**** Supplied passage

The Yagi.
First ‘introduced’ by two Japanese gentlemen, YAGI and UDA. Formally named the Yagi-Uda array but commonly referred to as a YAGI. Most amateurs are familiar with the general principles of antennas so no need to describe them here. What you ‘need’ to know can be gleaned from any edition of the ARRL Antenna handbook or the RSGB manual on the same subject. If you feel you need to know everything! about antennas you should purchase THE ANTENNA ENGINEERING HANDBOOK which contains 1230 pages, weighs a ton! and costs (at least) two fortunes.
Important features of the Yagi-Uda array are the horizontal and vertical radiation angles together with the beamwidth. These are closely followed by radiation resistance and impedance. For satellite operating it is extremely important to fully understand the horizontal and vertical radiation angles, why, will become apparent shortly.
Lets say for the sake of argument the ‘literature’ says your yagi has a horizontal beamwidth of 30 degrees at the -3Db points. This, simply stated, means: 15 degrees each side of the main lobe the transmit power (or received energy) will have fallen by minus 3 decibels or half of the power of that at the zenith of the main lobe. The same principle applies to the vertical beamwidth. If the glossy literature says the antenna has a vertical radiation angle of 26 degrees, it means the power will ‘fall off’ by 3Db (half) 13 degrees above and below the main lobe. Hopefully, one can now see that a ‘fixed’ elevation yagi (say at 25 degrees) is still a very useful antenna for satellite operating.
If the satellite is at 30 degrees elevation your signal will be well within the ‘full power’ direction (assuming your azimuth is correct). If the satellite is at 20 degrees elevation you're still within the ‘full power’ direction. When the satellite is at 5 or 45 degrees elevation your power will have dropped by 3Db (half) or 1 S point on a calibrated signal meter. Yes, it's true, not the catastrophe you first imagined?. Exactly the same principle applies to the azimuth. If your favourite tracking program tells you the correct azimuth is 170 degrees and your antenna is pointing to 165 degrees, no difference! If your antenna happens to be pointing to 155 degrees you're at the half power point of your beam and the signal has dropped by 3Db, a WHOLE! S point.
Do not confuse fading and other idiosyncrasies of the ionosphere with your antenna not being pointed ‘exactly’ at the satellite.

********

→ Task requirements
A - Reproduce the part of the Yagi antenna text that opens with the words containing "Lets say for" and closes with "for satellite operating.".
B - In the records, rewrite the part that opens with the line containing "The width and height of the screenshot is (601, 876)." and closes with the line containing "point(124,588)", changing "info icon" to "information icon" and keeping everything else the same. Give only those lines, and leave out the pictures.

**** Entries supplied

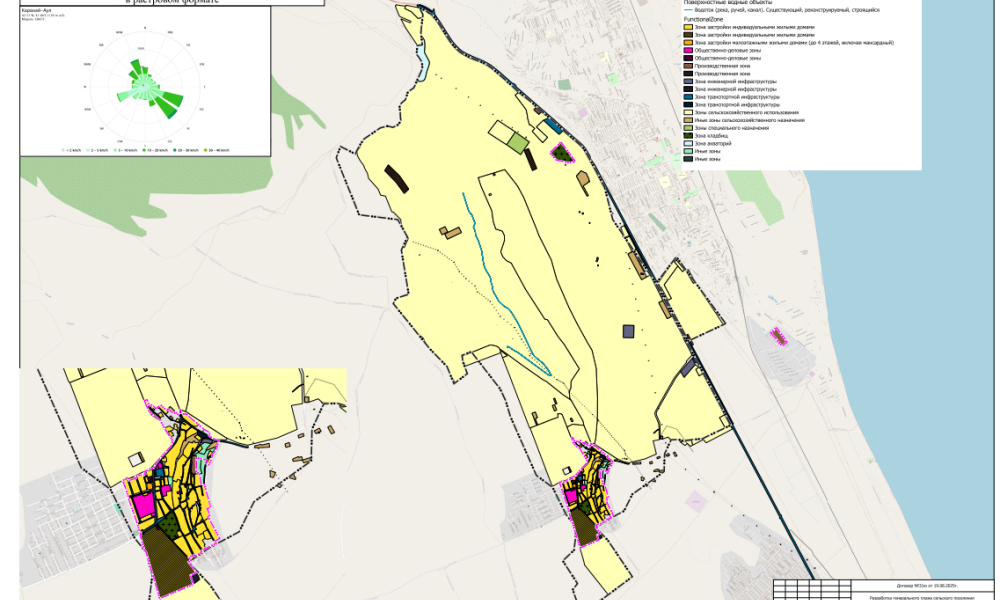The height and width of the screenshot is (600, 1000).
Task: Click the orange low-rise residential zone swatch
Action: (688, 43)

********
**** Entries supplied

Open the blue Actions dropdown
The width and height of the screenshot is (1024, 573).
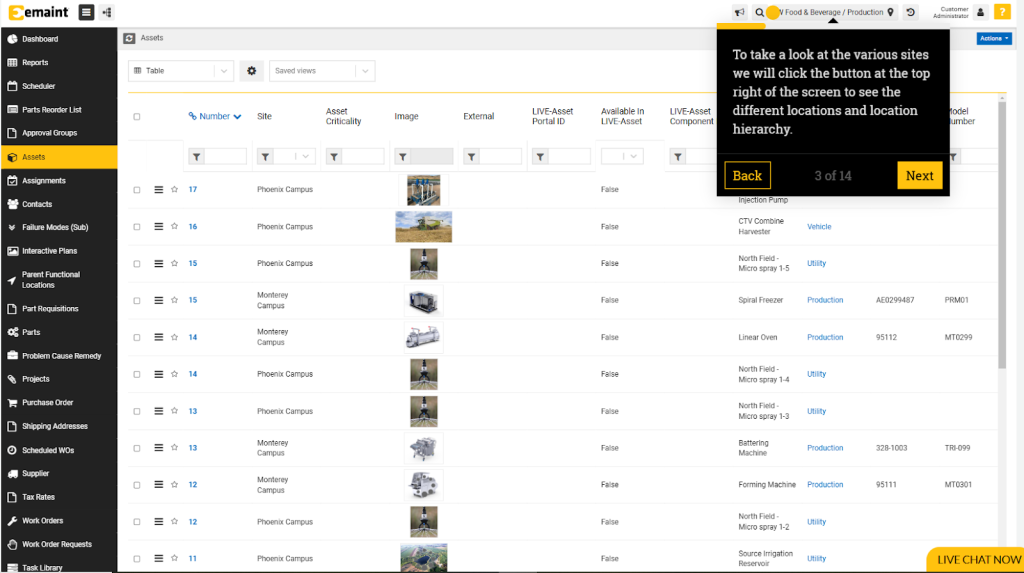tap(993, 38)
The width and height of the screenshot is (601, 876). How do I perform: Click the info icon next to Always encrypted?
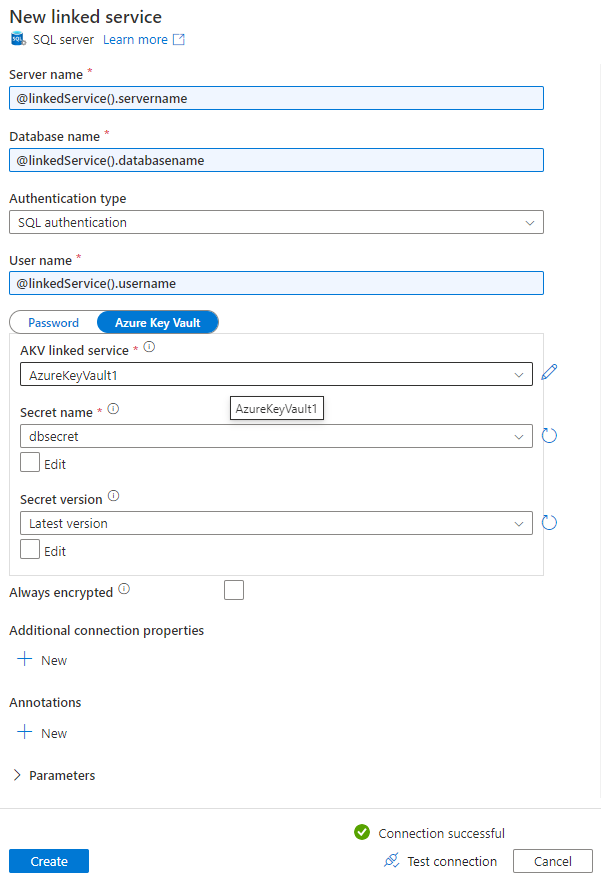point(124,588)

********

→ Answers below
A -
Lets say for the sake of argument the ‘literature’ says your yagi has a horizontal beamwidth of 30 degrees at the -3Db points. This, simply stated, means: 15 degrees each side of the main lobe the transmit power (or received energy) will have fallen by minus 3 decibels or half of the power of that at the zenith of the main lobe. The same principle applies to the vertical beamwidth. If the glossy literature says the antenna has a vertical radiation angle of 26 degrees, it means the power will ‘fall off’ by 3Db (half) 13 degrees above and below the main lobe. Hopefully, one can now see that a ‘fixed’ elevation yagi (say at 25 degrees) is still a very useful antenna for satellite operating.

B -
The width and height of the screenshot is (601, 876). How do I perform: Click the information icon next to Always encrypted?
point(124,588)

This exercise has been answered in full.